‘I’ ON CULTURE
Most people will enjoy Disney’s Jungle Cruise if they go in, like people do on the actual park ride, not expecting too much. Yes, it is fun. There are some laughs, the characters are played by appealing actors, but it really seems like we’ve sat and watched this before.
Of course, it is derivative. It is based on the park ride which pretends to be going up a river while being scared by mechanical animals and amused by corny jokes. But more than that, it is pretty much a copy of a lot of movies. Blink and you can almost see Humphrey Bogart and Katharine Hepburn in African Queen. And you can probably imagine Harrison Ford and one of the women in an Indiana Jones movie. But the real rip-off is from The Mummy films. It felt as though Disney decided to save money by just making a few adjustments in that script. You can easily imagine Brendan Fraser and Rachel Weisz in the part. Or perhaps Michael Douglas and Kathleen Turner in Romancing the Stone.
Just imagine an intelligent, professional woman who meets a reprobate. She needs his help, gets it reluctantly, wins the day and winds up with the guy, who turns out to be a hero. That describes this movie just about perfectly.
Plot-wise, it gets convoluted, but starts out simply. Scientist and explorer Dr. Lily Houghton (Emily Blunt), accompanied by her brother MacGregor (Jack Whitehall), who is a proper but somewhat bumbling Englishman, is after a blossom from a plant called Tears of the Moon that will cure all diseases (sort of like the Holy Grail for Indy). She steals an arrowhead necessary to get there from a stuffy British group and is on her way to Brazil, where she enlists Frank Wolff (Dwayne Johnson), a scruffy pilot, to take her upstream into possibly treacherous territory to find that plant.
Their relationship is rocky for much of the film and gets rockier as the boat takes on fierce rapids, an army of zombie soldiers led by Aguirre (Edgar Ramirez) — a man who has hated Frank for a long time — plus evil German Prince Joachim (Jesse Plemons), who leads his team in a quest to get that rare flower before Lily.
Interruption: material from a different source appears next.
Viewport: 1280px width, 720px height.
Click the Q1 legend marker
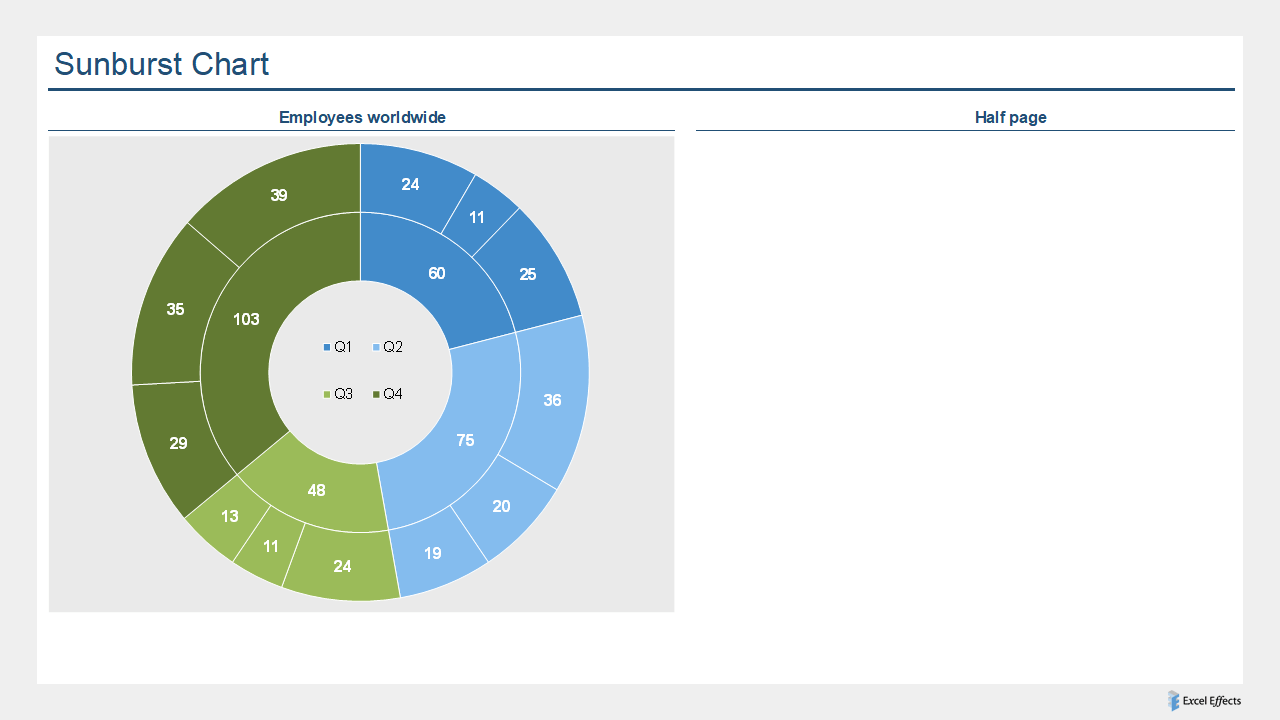pyautogui.click(x=327, y=346)
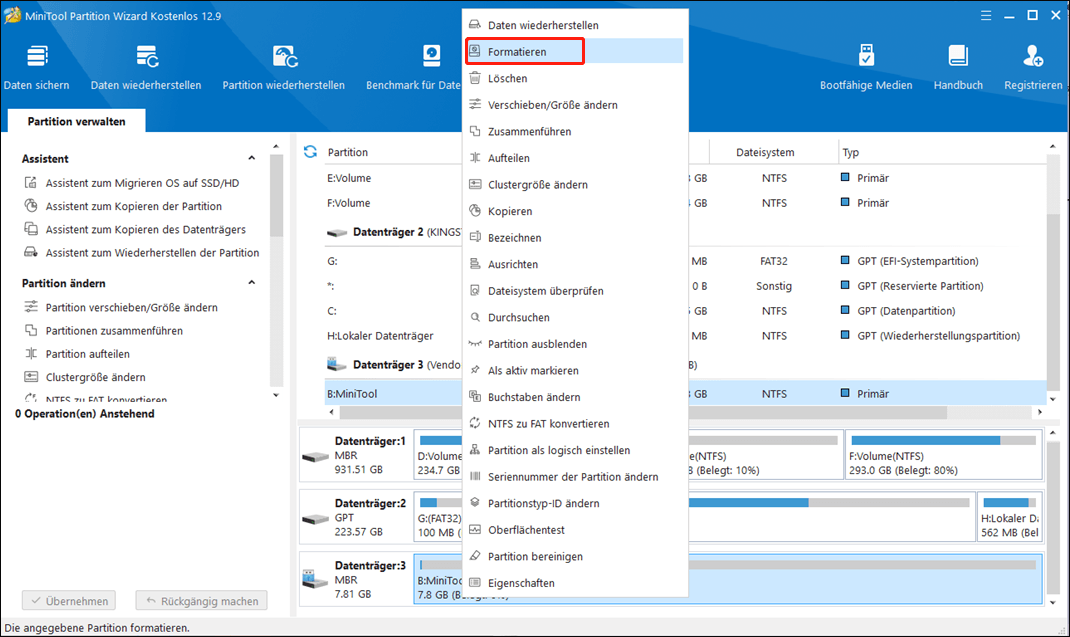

It all gets rather ridiculous, even mind-bendingly supernatural, but isn’t that always the way in these bloated enterprises?
But who cares about common sense? The film is set during World War I, but the British institution is ready to give that arrowhead to the German, who thinks it can help his country win the war, in a nice bit of corruption that rings true everywhere. It is a small world after all. And the German has his own submarine. And there are a lot of snakes and bees to go with the zombies. Of course, Frank has his own animal — a large and protective jaguar.
The story is the same as in all the other films. Good against evil. Of course, these days we have to have wisecracks, and Blunt and Johnson toss them back and forth, to mask the expected incredible chemistry, which all in all just does not exist in the film. They’re sniping at each other until the very end, and they seem better as buddies than lovers. Whitehall was amusing as the gay brother who finally comes into his own, and Paul Giamatti has a cute smaller role as the villainous Nilo. Plemons has a strange part; clearly a villain, he comes across as a bit too much of a bumbler, a bit of a clown. The jaguar is really good, giving the best performance of all.
But the movie comes down to Johnson and Blunt. They are charming. Johnson even does a few of the horrible puns you hear at the Disney World ride. And he is one of the most likeable characters around, a hero who knows his feet are made of clay. And Blunt is great as usual, spunky and charming. You almost believe she is falling for our hero.
The scenery is spectacular and the effects are great, a bit scary for the really young, but still fun. Is it worth seeing? Yes, although a family with Disney+ could do better paying for it at home. But, almost against my will, I had a rollicking good time.